▶ _Study text_:
Alex Morar shared his views on retail recovery in the region: “Overall, shopping centres have gone through a number of closings and re-openings. In March/April we had a low point of 58% GLA operational.  We are now at 100% with very little capacity restrictions on things like entertainment and restaurants.  The turnover that we are achieving now is pretty much back at 2019 levels, although the footfall is still a bit lower, meaning that the basket size has increased.”  Overall, CEE is a high-growth market, with Poland and Romania being the largest markets in this region. “Businesses need to keep their focus on the final customer – whoever that customer may be – what do they want? Providing what they want and adapting to their needs is key to success.”

There is an explosion in the opportunities when it comes to logistics. While people are going back to the malls, there is still hesitancy in terms of getting vaccinated. That being said, the numbers seen in-home deliveries are expected to remain higher than before the pandemic.  As a result, growth in the warehousing and logistics industry will be increasingly necessary.

▶ _What is being asked_: Could you carry on the passage above about retail recovery and logistics in CEE, starting after its last sentence?

▶ _Information shown_:

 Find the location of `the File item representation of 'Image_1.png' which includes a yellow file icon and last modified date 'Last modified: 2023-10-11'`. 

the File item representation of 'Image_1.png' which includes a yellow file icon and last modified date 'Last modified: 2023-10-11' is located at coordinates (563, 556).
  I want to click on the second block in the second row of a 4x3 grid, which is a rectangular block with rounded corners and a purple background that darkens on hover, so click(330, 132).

▶ _Answer to this task_:
Maciej Tuszynski agreed with this sentiment but believes that e-commerce is only one part of the growth story. “There was an undersupply of warehouse space in CEE, but we are catching up quickly and building modern warehouses that allow for better distribution of goods post the upscaling of infrastructure in the regions.” The timeline for being able to extract value from a warehouse asset is hard to predict at this stage. “With technological advancements like the use of robotics and electric vehicles and the prediction of the self-driving trucks being rolled out in the future, you have to stay on top of trends to ensure that your assets are capable of being upgraded or being equipped from day one with new features.”

Bryan Jardine was pleased to share that in his experience, Romania is seeing a change in the type of investor coming into the region. “In the past, we saw ‘cowboy’ investors who were looking to make a fast buck. We’re now seeing more institutional money: companies that adhere to corporate governance, have proper controls in place and are conducting business in an appropriate fashion. There is a very strong growth mindset in the country, with good alignment between policymakers, investors and developers.”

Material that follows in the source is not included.